Saved data entries:
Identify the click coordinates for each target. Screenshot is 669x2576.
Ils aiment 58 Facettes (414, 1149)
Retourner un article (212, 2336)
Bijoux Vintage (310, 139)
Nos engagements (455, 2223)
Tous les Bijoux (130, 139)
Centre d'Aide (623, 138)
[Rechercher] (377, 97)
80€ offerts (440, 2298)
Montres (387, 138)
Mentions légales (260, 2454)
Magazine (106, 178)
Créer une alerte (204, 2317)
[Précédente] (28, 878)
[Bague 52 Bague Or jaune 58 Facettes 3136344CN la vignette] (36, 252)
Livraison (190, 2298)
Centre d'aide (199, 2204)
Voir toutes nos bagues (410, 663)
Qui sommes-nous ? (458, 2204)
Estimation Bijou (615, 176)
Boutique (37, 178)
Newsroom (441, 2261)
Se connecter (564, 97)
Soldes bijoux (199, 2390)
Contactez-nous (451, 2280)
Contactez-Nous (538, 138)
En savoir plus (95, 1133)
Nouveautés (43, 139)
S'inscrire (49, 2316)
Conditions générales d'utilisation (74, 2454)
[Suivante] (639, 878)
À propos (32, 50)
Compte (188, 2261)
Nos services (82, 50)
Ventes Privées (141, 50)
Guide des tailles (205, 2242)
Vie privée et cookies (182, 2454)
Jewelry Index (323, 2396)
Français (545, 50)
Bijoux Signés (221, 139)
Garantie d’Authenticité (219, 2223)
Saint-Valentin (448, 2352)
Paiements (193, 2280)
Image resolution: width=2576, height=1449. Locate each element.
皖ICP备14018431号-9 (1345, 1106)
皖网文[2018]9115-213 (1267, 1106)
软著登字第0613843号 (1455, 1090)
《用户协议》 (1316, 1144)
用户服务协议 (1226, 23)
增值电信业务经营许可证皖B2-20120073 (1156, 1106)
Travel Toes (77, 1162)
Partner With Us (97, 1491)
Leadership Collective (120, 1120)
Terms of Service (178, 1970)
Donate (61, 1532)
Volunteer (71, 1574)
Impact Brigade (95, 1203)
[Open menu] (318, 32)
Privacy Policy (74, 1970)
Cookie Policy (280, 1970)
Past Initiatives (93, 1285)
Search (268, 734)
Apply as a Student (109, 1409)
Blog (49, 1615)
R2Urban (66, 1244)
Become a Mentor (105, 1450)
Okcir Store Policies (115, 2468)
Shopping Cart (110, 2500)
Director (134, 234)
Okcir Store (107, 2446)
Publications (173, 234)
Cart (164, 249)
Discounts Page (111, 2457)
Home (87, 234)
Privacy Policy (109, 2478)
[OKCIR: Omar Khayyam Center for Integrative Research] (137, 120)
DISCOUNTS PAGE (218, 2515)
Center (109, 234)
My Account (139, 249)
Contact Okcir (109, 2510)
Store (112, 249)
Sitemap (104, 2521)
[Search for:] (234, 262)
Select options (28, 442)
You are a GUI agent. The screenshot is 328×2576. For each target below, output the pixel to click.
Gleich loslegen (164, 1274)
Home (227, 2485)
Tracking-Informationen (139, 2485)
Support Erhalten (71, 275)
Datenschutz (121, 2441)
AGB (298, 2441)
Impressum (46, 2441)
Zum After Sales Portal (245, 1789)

• Task description:
Please retype the top of the data exactly, down to and including the line that holds "Créer une alerte (204, 2317)", and nothing further.

• Solution to the exercise:
Identify the click coordinates for each target. Screenshot is 669x2576.
Ils aiment 58 Facettes (414, 1149)
Retourner un article (212, 2336)
Bijoux Vintage (310, 139)
Nos engagements (455, 2223)
Tous les Bijoux (130, 139)
Centre d'Aide (623, 138)
[Rechercher] (377, 97)
80€ offerts (440, 2298)
Montres (387, 138)
Mentions légales (260, 2454)
Magazine (106, 178)
Créer une alerte (204, 2317)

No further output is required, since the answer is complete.